Por que a maior parte do mundo ainda acredita nisso?

 

Michael Sermer faz dá uma boa explicação para a crença em um monte de bobagens. Mas isso é válido para algumas outras que prevalecem no nosso mundo até hoje.

 

Michael Shermer em foto de 2008. Ele devotou sua carreira a desmascarar cultos, pseudociências e crendices (Foto: Byrd Williams)

O CÉTICO
O psicólogo e escritor americano diz que é mais fácil acreditar em esquisitices – como mediunidade, horóscopo e discos voadores – que pensar e questionar

PETER MOON

ÉPOCA - Por que as pessoas acreditam em esquisitices?

Michael Sermer - A razão básica está em nosso cérebro, programado pela evolução para enxergar o mundo e procurar razões sobrenaturais para explicar eventos da natureza'. A diferença entre um mágico e um médium é que o mágico confessa fazer truques, enquanto o paranormal afirma ter poderes que o habilitam a ler pensamentos, prever o futuro ou falar com os mortos. “Basta ao médium dizer que tem poderes para as pessoas crerem. Faz parte da natureza humana”, afirma o psicólogo e escritor americano Michael Shermer, de 57 anos, diretor da Sociedade Cética e da revista Skeptic.“Não evoluímos para duvidar ou ter visão crítica. Isso exige educação e reflexão. Crer é mais fácil.” Nesta entrevista, ele fala sobre os temas de seu livro Por que as pessoas acreditam em coisas estranhas (JSN, 384 páginas, R$ 65, publicado agora no Brasil), e ataca a farsa por trás da crença em discos voadores, bruxas, quiromancia e mediunidade.

 

ÉPOCA – Por que as pessoas acreditam em esquisitices?
Michael Shermer –
A razão básica está em nosso cérebro, programado pela evolução para enxergar o mundo e procurar razões sobrenaturais para explicar eventos da natureza.

 

ÉPOCA – Dê um exemplo, por favor.
Shermer –
Nas sociedades tribais, o pajé até hoje é aquele que detém os conhecimentos que podem salvar os membros da tribo em momentos decisivos. São os pajés que sabem quais são as plantas e raízes com poderes curativos. São eles que decretam que tal região virou tabu, tornando-a um local proibido e dando chance à fauna para se recompor. Anos depois, num momento de escassez, é o pajé quem tem o poder para liberar a volta dos caçadores ao local, salvando a tribo da fome. Esse tipo de poder sempre foi exclusivo dos magos, dos pajés e dos sacerdotes. Logo, acreditar em seus emissários significava a própria salvação. Quando o pajé dizia que enxergava o futuro, que os membros da tribo deveriam caçar ou buscar água em tal região, e que a salvação de todos estaria em fazer o que ele dizia, tudo não passava de uma profecia autorrealizável. Só isso.
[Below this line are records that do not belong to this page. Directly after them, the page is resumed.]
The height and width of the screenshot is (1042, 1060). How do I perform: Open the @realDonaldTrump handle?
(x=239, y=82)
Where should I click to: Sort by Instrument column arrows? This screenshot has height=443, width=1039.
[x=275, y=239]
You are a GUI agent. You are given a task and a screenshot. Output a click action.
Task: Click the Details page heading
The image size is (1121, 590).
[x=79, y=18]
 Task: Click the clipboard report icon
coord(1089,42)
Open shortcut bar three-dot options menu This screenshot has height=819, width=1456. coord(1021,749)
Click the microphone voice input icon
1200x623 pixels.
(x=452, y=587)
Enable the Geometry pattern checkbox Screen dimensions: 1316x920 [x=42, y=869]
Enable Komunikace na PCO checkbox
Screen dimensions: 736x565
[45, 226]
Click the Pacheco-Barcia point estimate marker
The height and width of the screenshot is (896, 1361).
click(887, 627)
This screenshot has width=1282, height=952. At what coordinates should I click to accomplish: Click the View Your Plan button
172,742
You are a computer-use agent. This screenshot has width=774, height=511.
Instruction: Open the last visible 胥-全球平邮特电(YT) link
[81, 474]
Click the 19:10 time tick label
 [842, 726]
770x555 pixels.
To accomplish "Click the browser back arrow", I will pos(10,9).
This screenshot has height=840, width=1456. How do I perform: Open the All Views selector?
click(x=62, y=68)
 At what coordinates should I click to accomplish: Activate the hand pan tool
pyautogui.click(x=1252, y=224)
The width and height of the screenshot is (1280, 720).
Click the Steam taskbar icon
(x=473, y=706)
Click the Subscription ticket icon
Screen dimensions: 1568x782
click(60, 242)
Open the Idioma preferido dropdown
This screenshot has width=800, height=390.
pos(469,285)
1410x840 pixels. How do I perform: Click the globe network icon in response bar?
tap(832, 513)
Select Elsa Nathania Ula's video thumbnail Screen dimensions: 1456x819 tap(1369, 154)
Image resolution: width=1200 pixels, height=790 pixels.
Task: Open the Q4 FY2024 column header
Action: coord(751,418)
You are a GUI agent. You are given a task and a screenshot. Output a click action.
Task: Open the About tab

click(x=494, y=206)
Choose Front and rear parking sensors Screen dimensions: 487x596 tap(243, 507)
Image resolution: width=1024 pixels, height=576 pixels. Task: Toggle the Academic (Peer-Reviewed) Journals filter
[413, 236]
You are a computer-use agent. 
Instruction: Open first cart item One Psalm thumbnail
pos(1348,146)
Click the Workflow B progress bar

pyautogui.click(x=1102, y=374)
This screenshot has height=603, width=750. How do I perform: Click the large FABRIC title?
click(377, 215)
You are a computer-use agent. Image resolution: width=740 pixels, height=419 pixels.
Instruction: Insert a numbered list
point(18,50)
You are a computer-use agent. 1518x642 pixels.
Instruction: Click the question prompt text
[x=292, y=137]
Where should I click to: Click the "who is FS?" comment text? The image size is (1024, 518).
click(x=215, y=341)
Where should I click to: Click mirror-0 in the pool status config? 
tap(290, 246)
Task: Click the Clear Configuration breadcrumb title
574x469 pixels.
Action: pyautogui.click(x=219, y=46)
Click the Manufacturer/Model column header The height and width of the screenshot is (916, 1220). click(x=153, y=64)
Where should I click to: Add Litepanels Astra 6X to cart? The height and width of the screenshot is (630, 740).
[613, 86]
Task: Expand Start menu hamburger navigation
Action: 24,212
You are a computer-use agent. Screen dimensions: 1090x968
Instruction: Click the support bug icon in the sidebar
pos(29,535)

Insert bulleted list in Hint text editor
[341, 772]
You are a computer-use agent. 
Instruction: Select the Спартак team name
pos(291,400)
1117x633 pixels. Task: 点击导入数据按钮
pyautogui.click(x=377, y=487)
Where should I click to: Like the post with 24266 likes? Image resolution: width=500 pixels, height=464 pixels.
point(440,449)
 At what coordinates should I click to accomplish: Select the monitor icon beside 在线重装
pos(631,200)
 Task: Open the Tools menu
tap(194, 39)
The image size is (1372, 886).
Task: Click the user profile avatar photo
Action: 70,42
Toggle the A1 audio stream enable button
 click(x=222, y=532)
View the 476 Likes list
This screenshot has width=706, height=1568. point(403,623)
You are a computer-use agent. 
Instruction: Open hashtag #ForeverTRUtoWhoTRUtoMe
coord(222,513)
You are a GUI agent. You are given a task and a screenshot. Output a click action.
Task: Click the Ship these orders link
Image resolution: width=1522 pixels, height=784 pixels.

ÉPOCA – Há os que afirmam ver coisas sobrenaturais e outros que dizem ouvir o canto dos anjos ou o lamento dos mortos.
Shermer –
Somos animais sociais, e o cérebro foi programado para reconhecer rostos e fisionomias. Por isso, temos a tendência de enxergar faces escondidas no desenho das nuvens, nas manchas de um sudário ou nas rochas da superfície de Marte. Pela mesma razão, basta olhar as nuvens para reconhecer nelas as formas de diversos animais. Essa também é uma herança evolutiva, já que por milênios reconhecer a existência de um animal escondido na paisagem poderia significar a diferença entre a vida e a morte. Qualquer pessoa também pode dizer que fala com os mortos. Não tem nada de mais. Difícil é conseguir fazer os mortos responderem. Todas as alegações como essas que foram investigadas a sério acabaram revelando a existência de microfones escondidos na mobília, nas paredes ou no forro. Nenhuma fotografia pretensamente tirada de um disco voador sobreviveu a um exame detalhado. São todas alegações falsas, montagens feitas para iludir. Embora seja possível que algumas alegações de eventos paranormais, mediúnicos ou ufológicos possam ser verdadeiras, a verdade é que a maior parte delas é falsa, e o mais provável é que todas não passem de pura farsa.

 

ÉPOCA – Por que as mulheres parecem acreditar mais em esquisitices que os homens?
Shermer –
Não é verdade. Homens e mulheres, indistintamente, têm a mesma tendência para acreditar nessas coisas. O que muda é o tipo de esquisitice. Mulheres acreditam mais em mediunidade, espiritismo, cartomantes, bruxaria, amuletos, terapias alternativas, curandeiros e simpatias. Os homens preferem acreditar em paranormalidade, pseudociência, criacionismo e objetos voadores não identificados.

 

ÉPOCA – Por que as pessoas diferenciam um mágico profissional que faz truques de um médium que diz ser paranormal?
Shermer –
É porque o mágico confessa que faz um truque, mas não revela seu segredo. Isso tem razões históricas. A magia é tão antiga quanto as artes adivinhatórias. Há vários séculos, no tempo da Inquisição, os mágicos que ganhavam a vida seguindo as feiras regionais na Europa medieval foram sensatos em confessar que não eram bruxos. Eles confessaram que faziam truques para não acabar na fogueira. Sua confissão retirou dos mágicos profissionais a aura sobrenatural, a qual, embora tentem até hoje, nunca conseguiram resgatar.

 

ÉPOCA – E as cartomantes e os adivinhos?
Shermer –
A maioria acabou na fogueira. As cartomantes e os adivinhos, os médiuns atuais, foram perseguidos porque alegavam deter poderes sobrenaturais. Eles afirmavam que conseguiam prever o futuro e influenciar o destino das pessoas. Ora, esses eram atributos exclusivos da Igreja Católica. Os mesmos inquisidores que se mostraram brandos com os mágicos não pouparam de sua ira persecutória cartomantes e adivinhos, todos eles rotulados de bruxos seguidores da magia negra. Os médiuns e charlatões da atualidade não correm esse risco. Por isso podem afirmar sem medo que têm visões, que falam com os mortos, enxergam o passado, o presente e o futuro. Ou alegar que leem a sorte e influenciam o destino de uma pessoa olhando as cartas do tarô, as linhas da palma da mão, o alinhamento dos planetas de um mapa astral, os reflexos de uma bola de cristal ou a borra de uma xícara de café.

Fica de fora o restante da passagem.